Beschreibung
Mit dieser API können Sie Zertifikate für die Plattform freigeben, die diese Zertifikate für TLS-Authentifizierungen verwenden kann.
Berechtigungen
certificateProvider
Verfügbarkeit
Nutzung
So verwenden Sie diese API üblicherweise, um Clientzertifikate für ChromeOS freizugeben:
- Die Erweiterung registriert sich für die Ereignisse onCertificatesUpdateRequested und onSignatureRequested.
- Die Erweiterung ruft setCertificates auf, um nach der Initialisierung die erste Liste der Zertifikate anzugeben.
- Die Erweiterung überwacht die Änderungen in der Liste der verfügbaren Zertifikate und ruft setCertificates auf, um den Browser über jede solche Änderung zu benachrichtigen.
- Während eines TLS-Handshakes erhält der Browser eine Clientzertifikatsanfrage. Bei einem Ereignis vom Typ onCertificatesUpdateRequested fordert der Browser die Erweiterung auf, alle Zertifikate zu melden, die sie derzeit bereitstellt.
- Die Erweiterung meldet die derzeit verfügbaren Zertifikate mithilfe der Methode setCertificates zurück.
- Der Browser gleicht alle verfügbaren Zertifikate mit der Clientzertifikatsanfrage vom Remotehost ab. Die Übereinstimmungen werden dem Nutzer in einem Auswahldialogfeld angezeigt.
- Der Nutzer kann ein Zertifikat auswählen und damit die Authentifizierung genehmigen oder abbrechen.
- Wenn der Nutzer die Authentifizierung abbricht oder kein Zertifikat mit der Anfrage übereinstimmt, wird die TLS-Clientauthentifizierung abgebrochen.
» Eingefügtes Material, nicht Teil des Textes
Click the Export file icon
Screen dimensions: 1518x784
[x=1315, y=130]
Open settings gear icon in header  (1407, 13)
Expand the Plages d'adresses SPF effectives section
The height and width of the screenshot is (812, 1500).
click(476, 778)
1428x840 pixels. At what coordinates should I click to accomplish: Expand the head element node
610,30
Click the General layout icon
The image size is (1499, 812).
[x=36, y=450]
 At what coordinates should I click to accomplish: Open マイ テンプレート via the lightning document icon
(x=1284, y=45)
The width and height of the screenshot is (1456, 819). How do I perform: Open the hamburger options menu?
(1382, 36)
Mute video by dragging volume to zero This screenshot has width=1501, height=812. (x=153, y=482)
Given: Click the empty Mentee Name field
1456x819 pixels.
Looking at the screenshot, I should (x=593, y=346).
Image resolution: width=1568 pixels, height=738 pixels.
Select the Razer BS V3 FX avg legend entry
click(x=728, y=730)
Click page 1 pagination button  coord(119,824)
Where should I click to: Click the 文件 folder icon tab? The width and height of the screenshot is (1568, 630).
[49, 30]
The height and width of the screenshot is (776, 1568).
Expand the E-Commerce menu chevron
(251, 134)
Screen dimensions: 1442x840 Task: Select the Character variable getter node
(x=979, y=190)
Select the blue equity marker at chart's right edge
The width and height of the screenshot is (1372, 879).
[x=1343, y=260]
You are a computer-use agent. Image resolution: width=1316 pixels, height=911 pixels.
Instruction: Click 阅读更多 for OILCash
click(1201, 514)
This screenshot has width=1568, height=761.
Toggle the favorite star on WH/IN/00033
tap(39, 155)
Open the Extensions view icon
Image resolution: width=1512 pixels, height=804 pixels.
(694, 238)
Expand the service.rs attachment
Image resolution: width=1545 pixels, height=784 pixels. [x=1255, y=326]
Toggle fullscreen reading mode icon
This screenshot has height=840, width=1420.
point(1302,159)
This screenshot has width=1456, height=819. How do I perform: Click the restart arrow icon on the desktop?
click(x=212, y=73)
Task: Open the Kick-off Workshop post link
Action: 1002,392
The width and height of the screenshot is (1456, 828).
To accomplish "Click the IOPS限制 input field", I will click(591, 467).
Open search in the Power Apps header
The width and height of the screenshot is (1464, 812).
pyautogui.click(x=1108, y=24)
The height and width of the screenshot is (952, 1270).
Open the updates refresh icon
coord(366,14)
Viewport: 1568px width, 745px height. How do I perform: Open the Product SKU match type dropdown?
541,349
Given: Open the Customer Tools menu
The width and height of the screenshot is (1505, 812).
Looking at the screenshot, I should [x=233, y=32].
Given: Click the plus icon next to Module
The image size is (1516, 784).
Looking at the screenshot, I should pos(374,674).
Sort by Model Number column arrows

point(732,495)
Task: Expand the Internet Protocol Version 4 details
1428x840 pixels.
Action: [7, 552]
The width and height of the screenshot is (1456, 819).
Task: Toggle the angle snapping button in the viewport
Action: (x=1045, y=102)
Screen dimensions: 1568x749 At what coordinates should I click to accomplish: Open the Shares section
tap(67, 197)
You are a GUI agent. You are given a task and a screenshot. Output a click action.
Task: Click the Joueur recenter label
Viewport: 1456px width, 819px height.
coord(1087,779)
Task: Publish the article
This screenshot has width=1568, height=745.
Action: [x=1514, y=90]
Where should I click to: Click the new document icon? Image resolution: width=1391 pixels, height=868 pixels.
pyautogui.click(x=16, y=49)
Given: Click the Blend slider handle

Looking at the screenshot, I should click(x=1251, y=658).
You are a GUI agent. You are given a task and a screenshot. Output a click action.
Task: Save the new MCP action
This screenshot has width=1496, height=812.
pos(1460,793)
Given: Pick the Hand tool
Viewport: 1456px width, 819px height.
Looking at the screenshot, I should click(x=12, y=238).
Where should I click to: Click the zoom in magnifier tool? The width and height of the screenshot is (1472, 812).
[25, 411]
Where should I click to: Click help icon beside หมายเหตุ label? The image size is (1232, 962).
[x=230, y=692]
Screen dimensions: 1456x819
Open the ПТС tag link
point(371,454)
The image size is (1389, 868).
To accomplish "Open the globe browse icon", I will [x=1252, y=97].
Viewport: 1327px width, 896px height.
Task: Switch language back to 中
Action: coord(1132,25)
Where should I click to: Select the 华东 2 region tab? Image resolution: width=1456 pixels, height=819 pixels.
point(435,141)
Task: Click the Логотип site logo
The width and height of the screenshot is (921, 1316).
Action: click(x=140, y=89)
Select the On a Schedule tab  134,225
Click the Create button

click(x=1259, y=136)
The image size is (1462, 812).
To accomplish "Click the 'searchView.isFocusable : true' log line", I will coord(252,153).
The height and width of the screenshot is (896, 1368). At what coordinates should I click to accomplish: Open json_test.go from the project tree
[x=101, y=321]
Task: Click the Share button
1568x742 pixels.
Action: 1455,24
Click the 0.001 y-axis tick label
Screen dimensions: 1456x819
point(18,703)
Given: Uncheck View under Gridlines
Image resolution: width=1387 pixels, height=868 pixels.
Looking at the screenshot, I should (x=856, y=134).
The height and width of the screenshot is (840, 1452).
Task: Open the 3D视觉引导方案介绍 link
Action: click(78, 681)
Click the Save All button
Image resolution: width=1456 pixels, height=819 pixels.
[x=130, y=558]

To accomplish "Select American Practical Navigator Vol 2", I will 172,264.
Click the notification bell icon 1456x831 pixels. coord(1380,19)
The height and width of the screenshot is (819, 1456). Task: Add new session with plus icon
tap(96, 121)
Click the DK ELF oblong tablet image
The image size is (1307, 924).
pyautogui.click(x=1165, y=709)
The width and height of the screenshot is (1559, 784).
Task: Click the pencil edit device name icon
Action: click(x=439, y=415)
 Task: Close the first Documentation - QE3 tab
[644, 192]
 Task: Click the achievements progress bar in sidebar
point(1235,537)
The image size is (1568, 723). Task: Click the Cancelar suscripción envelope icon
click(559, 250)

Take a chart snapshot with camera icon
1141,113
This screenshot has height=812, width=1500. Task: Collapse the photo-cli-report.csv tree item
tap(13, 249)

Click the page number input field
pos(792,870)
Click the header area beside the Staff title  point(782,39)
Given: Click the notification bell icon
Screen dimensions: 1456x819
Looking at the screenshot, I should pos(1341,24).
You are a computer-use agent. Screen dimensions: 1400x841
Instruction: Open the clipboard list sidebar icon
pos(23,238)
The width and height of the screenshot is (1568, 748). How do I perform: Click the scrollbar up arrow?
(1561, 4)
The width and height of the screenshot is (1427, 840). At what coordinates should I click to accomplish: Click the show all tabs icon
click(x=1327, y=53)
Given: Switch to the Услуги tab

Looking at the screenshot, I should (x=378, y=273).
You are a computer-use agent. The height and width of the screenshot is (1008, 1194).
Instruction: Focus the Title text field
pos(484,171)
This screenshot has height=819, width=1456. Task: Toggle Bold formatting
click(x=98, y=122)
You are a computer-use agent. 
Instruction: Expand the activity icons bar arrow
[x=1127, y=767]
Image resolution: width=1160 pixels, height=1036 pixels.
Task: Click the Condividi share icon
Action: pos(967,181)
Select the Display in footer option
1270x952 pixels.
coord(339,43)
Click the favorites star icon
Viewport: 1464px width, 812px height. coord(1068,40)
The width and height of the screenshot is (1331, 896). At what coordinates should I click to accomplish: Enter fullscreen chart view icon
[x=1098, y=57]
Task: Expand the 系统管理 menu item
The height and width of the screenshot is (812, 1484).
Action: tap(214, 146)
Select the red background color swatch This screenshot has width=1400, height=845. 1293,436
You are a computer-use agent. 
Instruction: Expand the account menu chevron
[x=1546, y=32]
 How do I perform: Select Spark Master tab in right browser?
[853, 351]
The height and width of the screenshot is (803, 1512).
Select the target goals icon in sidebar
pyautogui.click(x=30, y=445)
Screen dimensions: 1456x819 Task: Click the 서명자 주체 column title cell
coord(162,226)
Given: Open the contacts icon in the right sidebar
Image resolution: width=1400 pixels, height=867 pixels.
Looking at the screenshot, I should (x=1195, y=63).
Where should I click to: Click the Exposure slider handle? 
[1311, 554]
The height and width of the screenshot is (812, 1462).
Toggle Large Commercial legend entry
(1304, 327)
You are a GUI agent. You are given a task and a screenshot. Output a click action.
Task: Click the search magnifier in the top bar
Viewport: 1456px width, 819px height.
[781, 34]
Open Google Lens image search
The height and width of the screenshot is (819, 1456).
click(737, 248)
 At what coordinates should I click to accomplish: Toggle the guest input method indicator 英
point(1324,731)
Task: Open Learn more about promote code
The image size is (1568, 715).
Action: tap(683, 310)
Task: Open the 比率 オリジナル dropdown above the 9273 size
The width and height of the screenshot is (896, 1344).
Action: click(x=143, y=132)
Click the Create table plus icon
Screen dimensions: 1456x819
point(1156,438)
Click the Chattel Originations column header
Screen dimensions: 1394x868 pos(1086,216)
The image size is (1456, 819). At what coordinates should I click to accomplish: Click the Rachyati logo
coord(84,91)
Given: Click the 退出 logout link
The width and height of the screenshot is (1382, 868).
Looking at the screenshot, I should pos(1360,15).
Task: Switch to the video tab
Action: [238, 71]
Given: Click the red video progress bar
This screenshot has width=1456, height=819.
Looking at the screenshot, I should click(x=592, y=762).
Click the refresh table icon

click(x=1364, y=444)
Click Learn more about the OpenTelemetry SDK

- Andernfalls, wenn der Nutzer die Authentifizierung mit einem von dieser Erweiterung bereitgestellten Zertifikat genehmigt, fordert der Browser die Erweiterung auf, die Daten zu signieren, um den TLS-Handshake fortzusetzen. Die Anfrage wird als Ereignis vom Typ onSignatureRequested gesendet.
- Dieses Ereignis enthält Eingabedaten, gibt an, welcher Algorithmus zum Generieren der Signatur verwendet werden muss, und verweist auf eines der Zertifikate, die von dieser Erweiterung gemeldet wurden. Die Erweiterung muss eine Signatur für die angegebenen Daten mit dem privaten Schlüssel erstellen, der mit dem referenzierten Zertifikat verknüpft ist. Für die Erstellung der Signatur muss möglicherweise vor der eigentlichen Signatur eine DigestInfo vorangestellt und das Ergebnis aufgefüllt werden.
- Die Erweiterung sendet die Signatur mit der Methode reportSignature an den Browser zurück. Wenn die Signatur nicht berechnet werden konnte, muss die Methode ohne Signatur aufgerufen werden.
- Wenn die Signatur bereitgestellt wurde, schließt der Browser den TLS-Handshake ab.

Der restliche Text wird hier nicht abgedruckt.